« Inégalités croissantes, souffrance sociale, culte de la performance et sujétion à l’économie de marché : aujourd’hui, plus qu’hier, nous sommes affectés par les dérives et les houles d’un monde en mouvement. Les budgets partout diminuent, les caisses sont vides. Notre histoire collective est secouée par de douloureuses questions liées au récent scrutin des européennes. La démocratie s’interroge : comment maintenir l’égalité citoyenne lorsque la protection des plus vulnérables est confrontée à une réduction drastique des moyens, infestée par la culture libérale et les instruments de mesure d’une logique de résultats ?
Le monde de la formation professionnelle des travailleurs sociaux n’échappe pas à ces interrogations. Et les perspectives qui s’annoncent – “états généraux du travail social”, création des Hepass (hautes écoles professionnelles d’action sociale et de santé), réingénierie des formations, impact de la gratification sur l’alternance et la durée des stages – révolutionnent le paysage de la formation, suscitant questions, inquiétudes et réflexions(1). Au-delà des modèles à construire, toujours en chantier, il est urgent de s’interroger sur la finalité qui nous unit : former des professionnels capables de comprendre les enjeux contemporains des politiques sociales et de les mettre en œuvre auprès des publics en situation de vulnérabilité.
Oui, bien sûr. Qui oserait contredire une telle évidence ? Tous les acteurs du travail social et de la formation se reconnaissent dans cette pieuse déclaration d’intention. Encore faut-il se demander comment traduire cette finalité, comment rendre effective la notion de justice sociale en accompagnant un autre plus fragile que soi à redevenir sujet de sa propre vie, à reconquérir sa place dans le monde.

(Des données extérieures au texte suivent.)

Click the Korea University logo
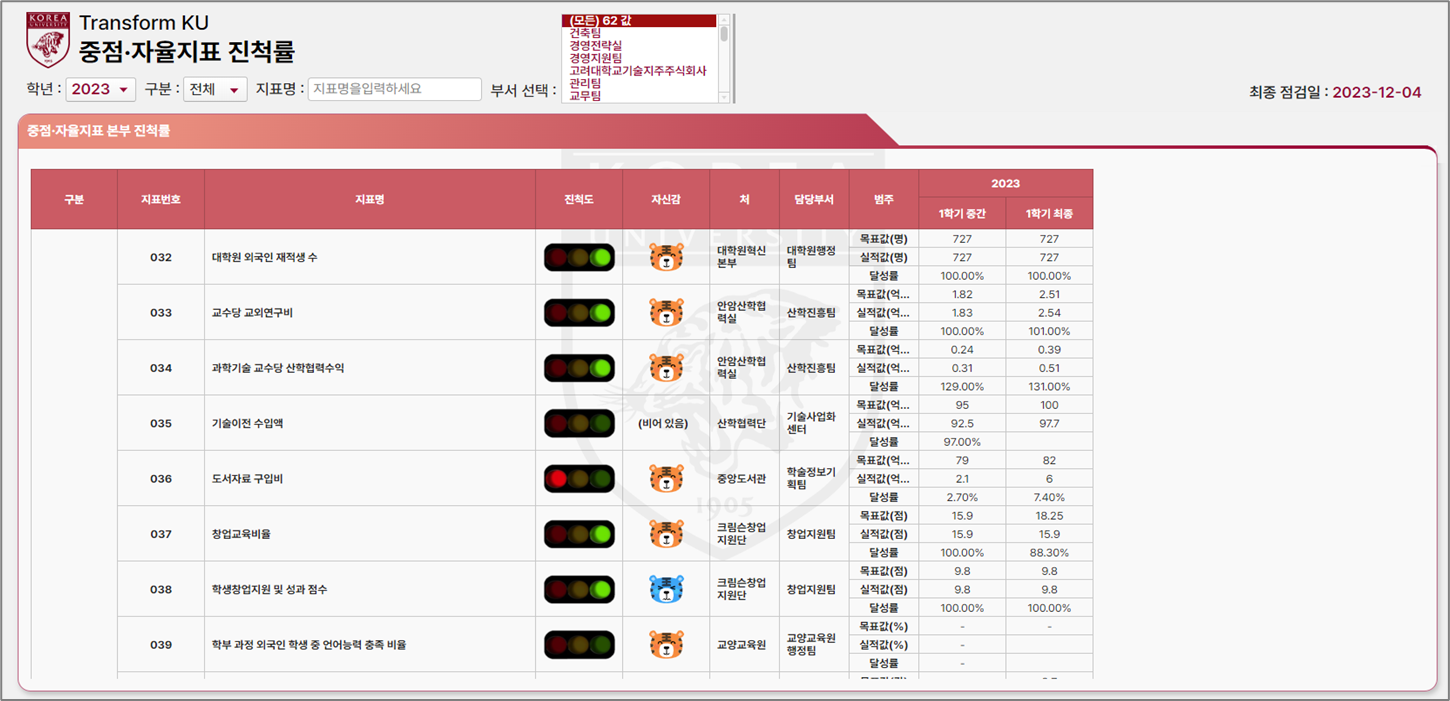The height and width of the screenshot is (701, 1450). 48,40
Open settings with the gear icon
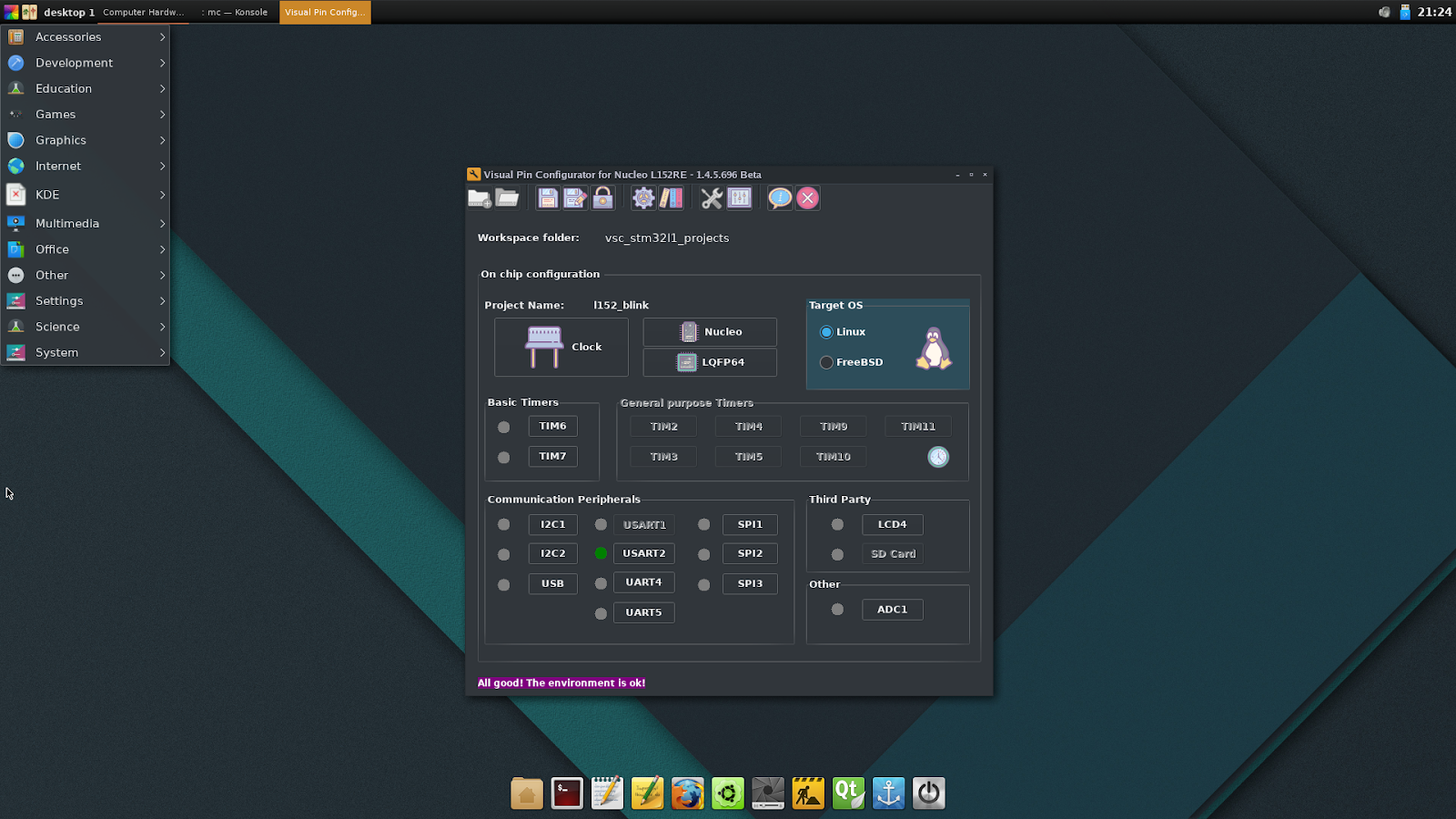 point(643,198)
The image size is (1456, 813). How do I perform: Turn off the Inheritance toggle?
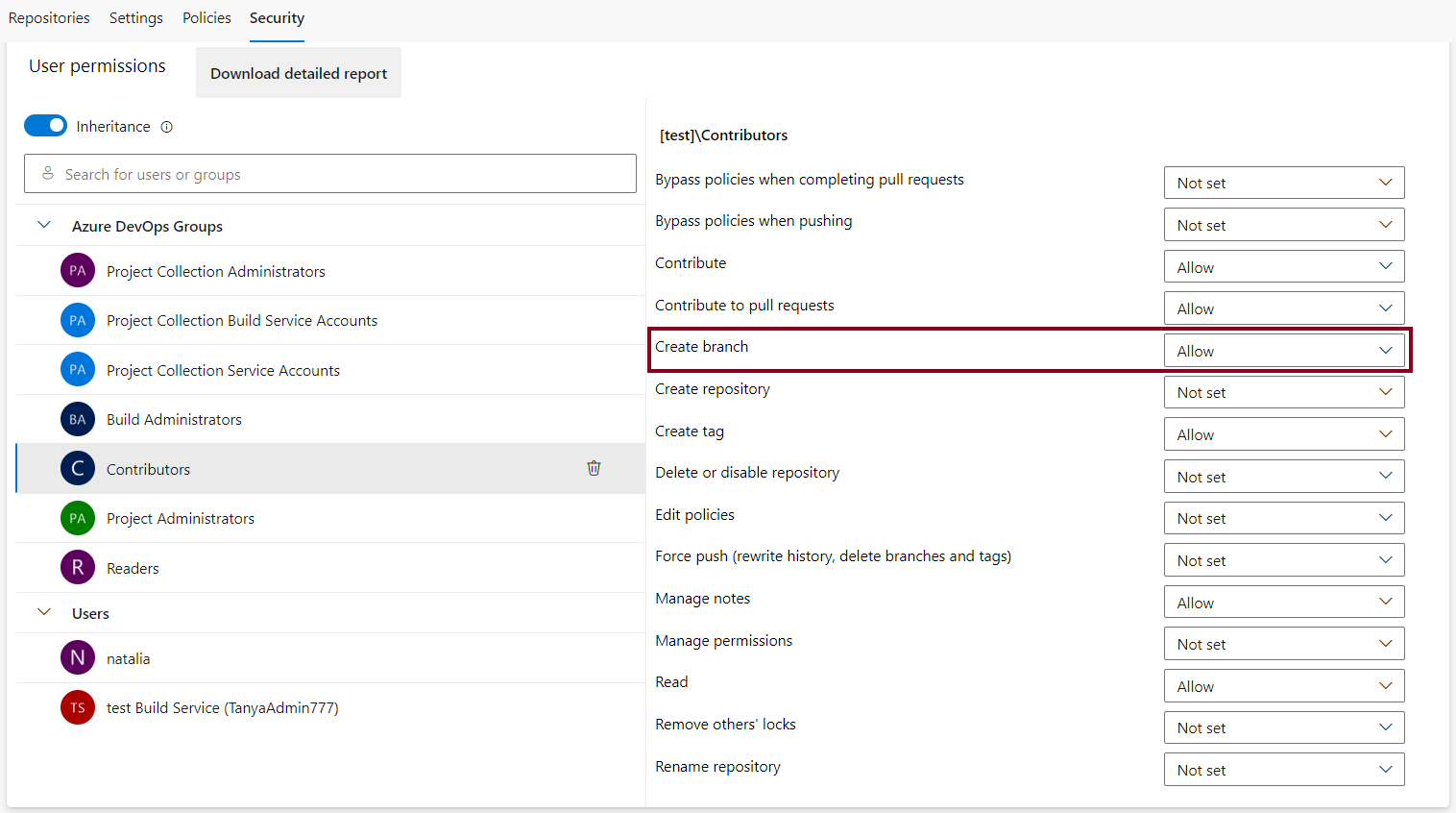click(x=45, y=126)
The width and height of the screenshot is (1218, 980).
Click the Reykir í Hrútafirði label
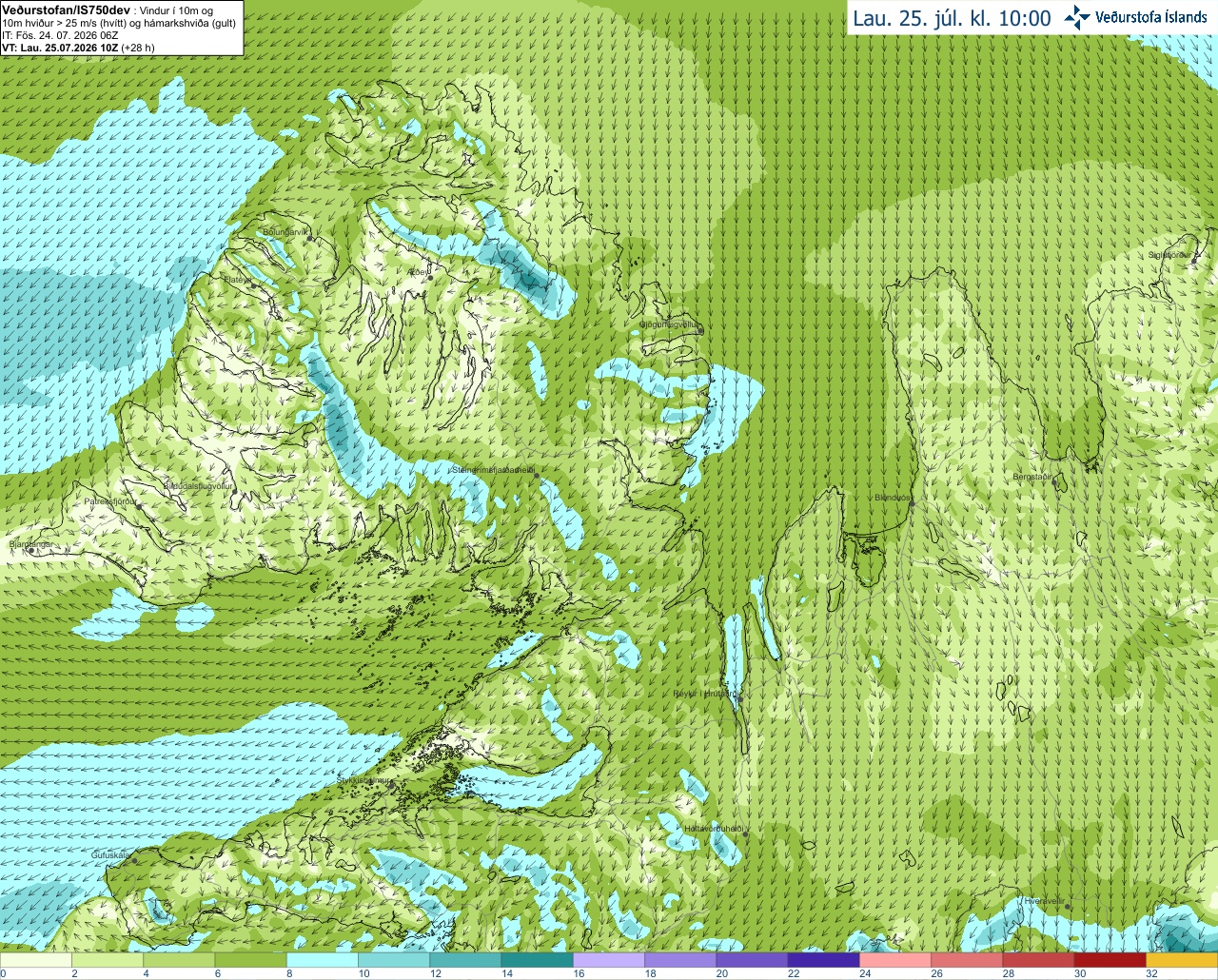[705, 694]
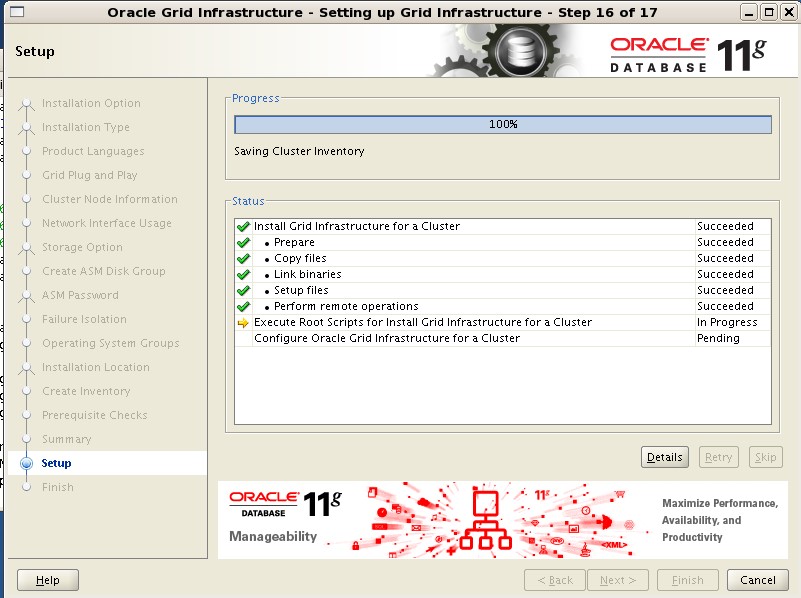Go to Summary step in sidebar
Screen dimensions: 801x598
click(66, 440)
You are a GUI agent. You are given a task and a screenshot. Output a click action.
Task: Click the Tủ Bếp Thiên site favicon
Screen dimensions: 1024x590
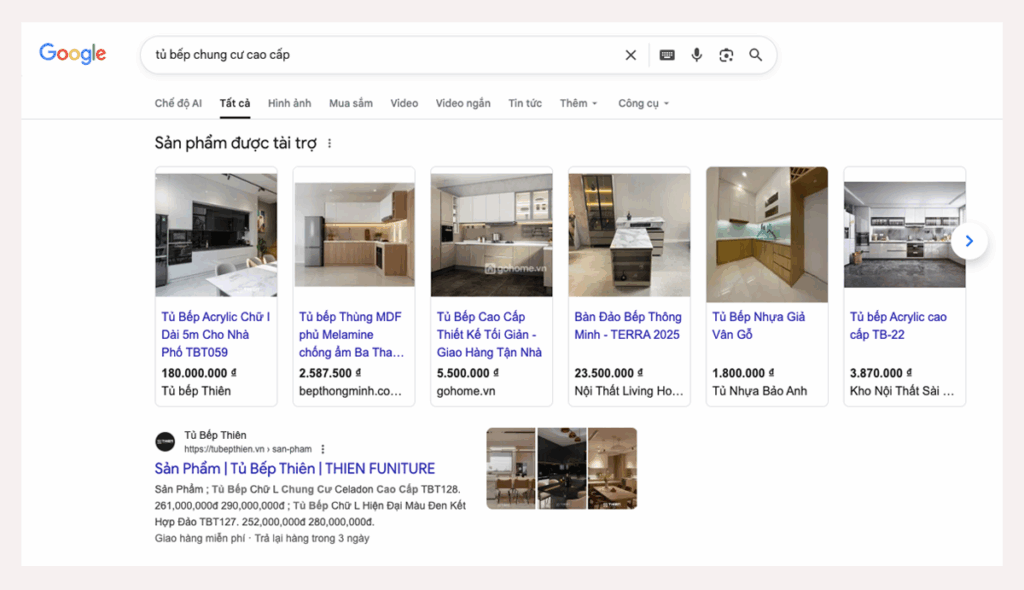pyautogui.click(x=165, y=442)
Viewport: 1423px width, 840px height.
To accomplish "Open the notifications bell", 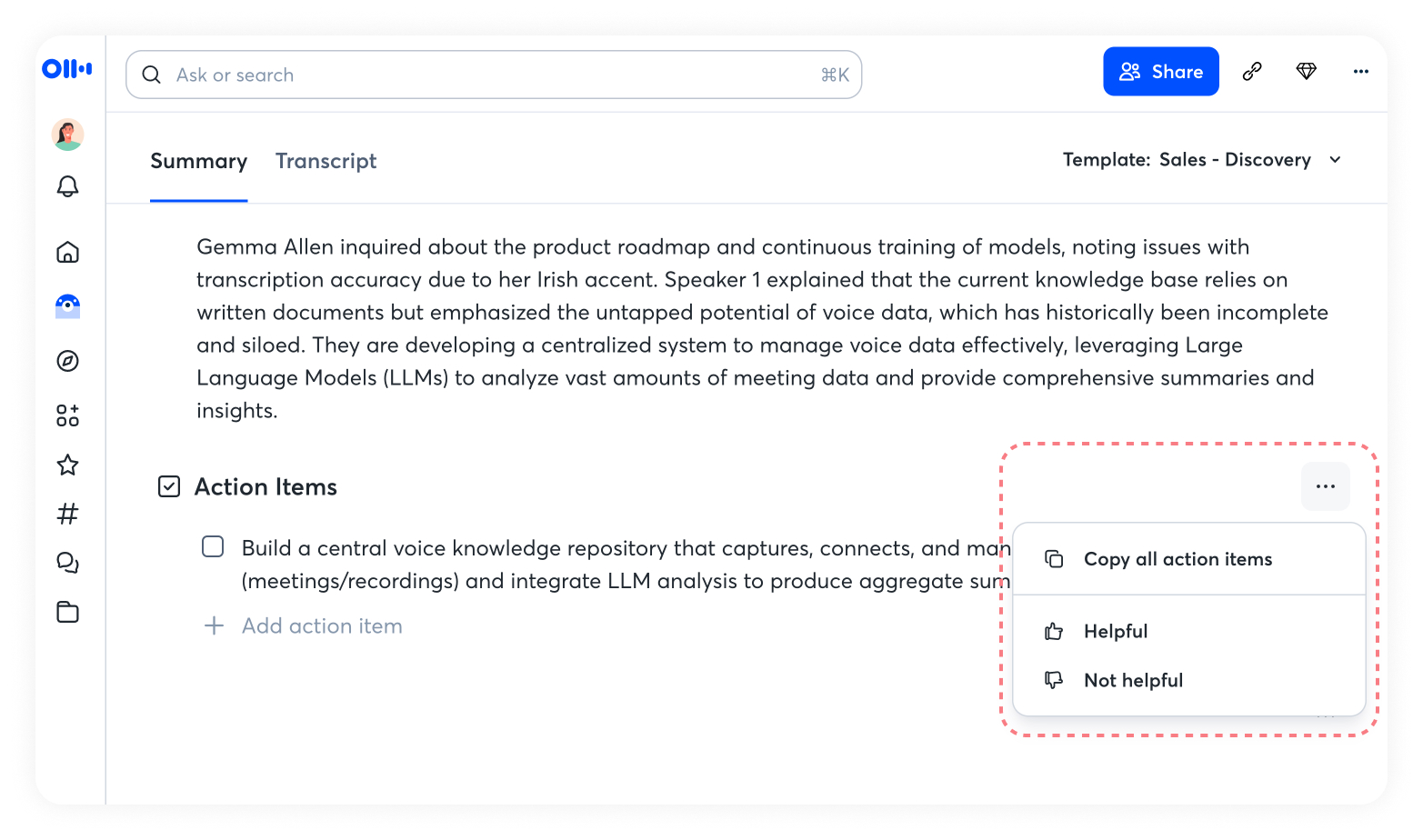I will coord(67,186).
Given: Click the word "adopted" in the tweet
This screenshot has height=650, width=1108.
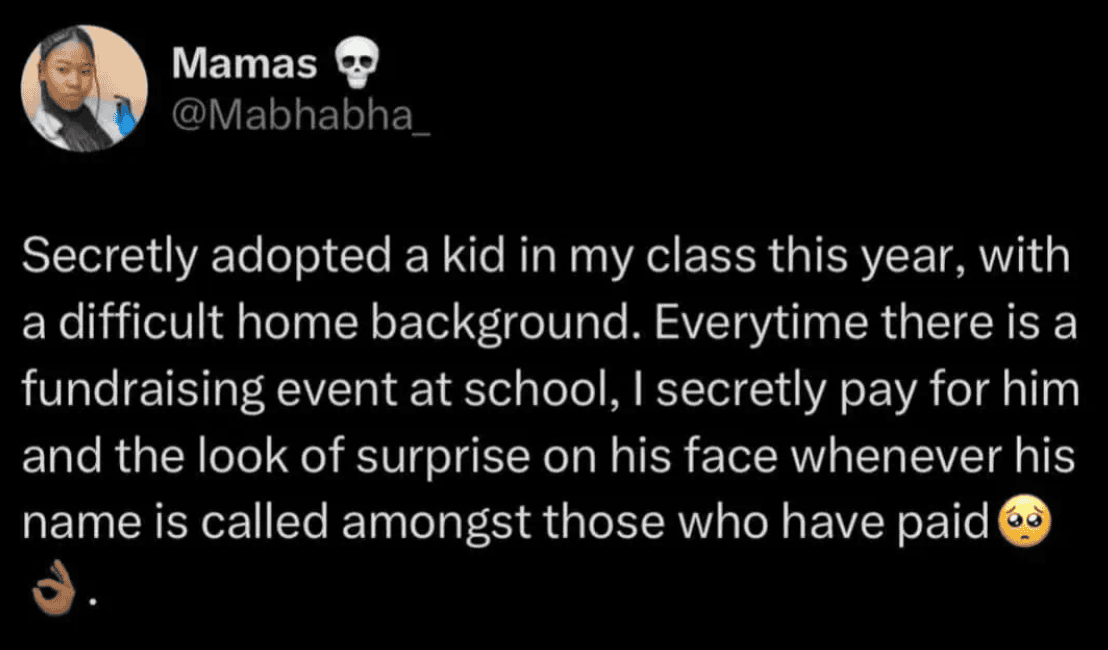Looking at the screenshot, I should 263,258.
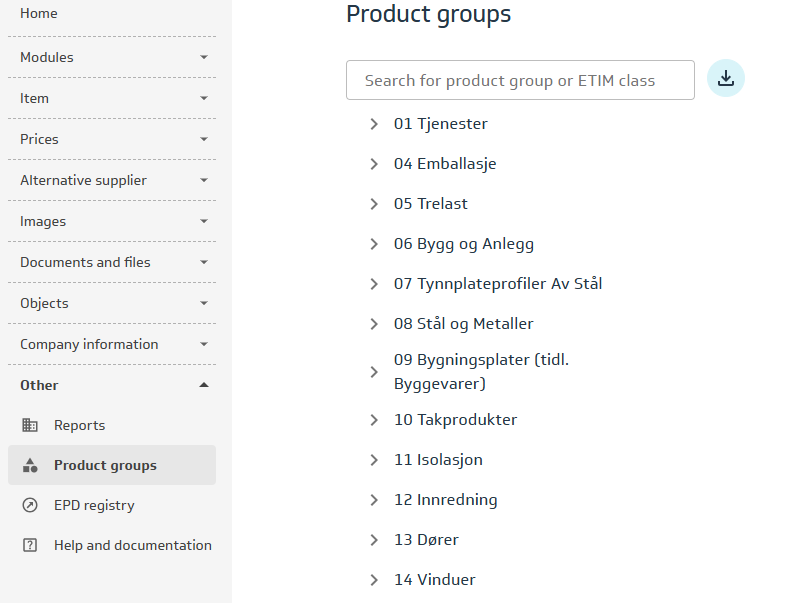
Task: Select the 14 Vinduer product group
Action: [x=434, y=580]
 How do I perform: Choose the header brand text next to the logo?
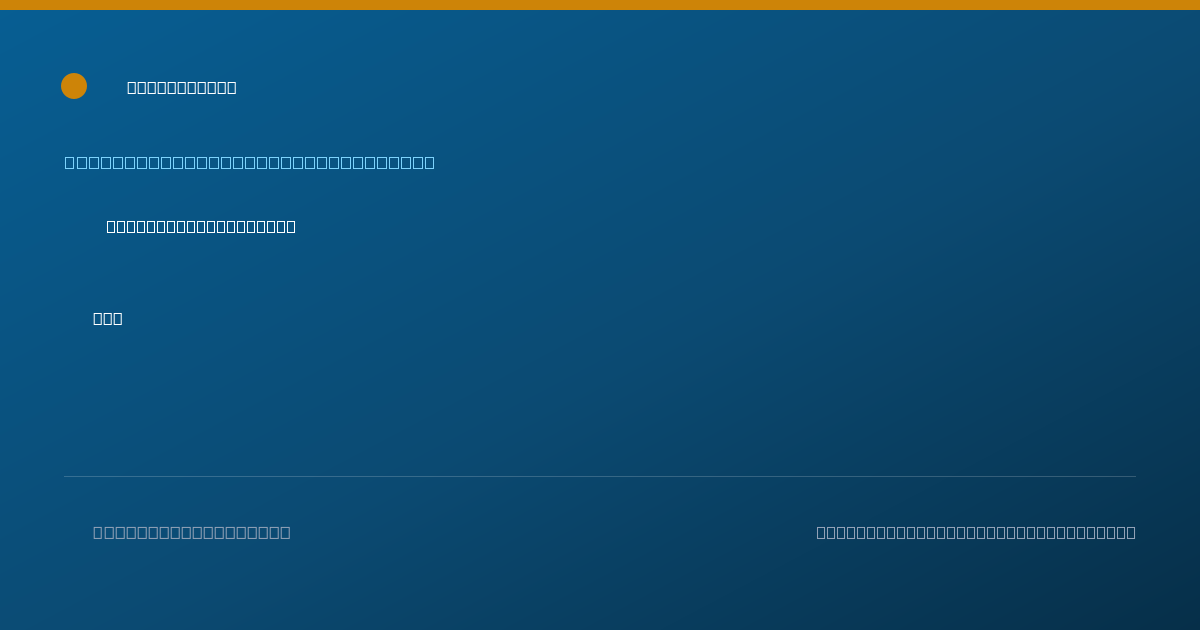[182, 87]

Il y a quelques mois, lors d’un séminaire pédagogique à Buc Ressources, nos vifs débats nous ont conduits à nous mettre d’accord sur l’idée que le travailleur social est à la fois un acteur du politique et un acteur de la relation. Préparer à ce métier de la relation, en saisir toute la dimension politique pour permettre à chacun d’être à la fois sujet et acteur du monde social, telle est la finalité de la formation. La question de la relation a d’ailleurs été soulignée, le 2 juin dernier à Paris, lors des assises territoriales des régions Centre et Ile-de-France(2), notamment par le sociologue Michel Autès et par la directrice générale de la cohésion sociale Sabine Fourcade, qui l’a reprise dans sa conclusion.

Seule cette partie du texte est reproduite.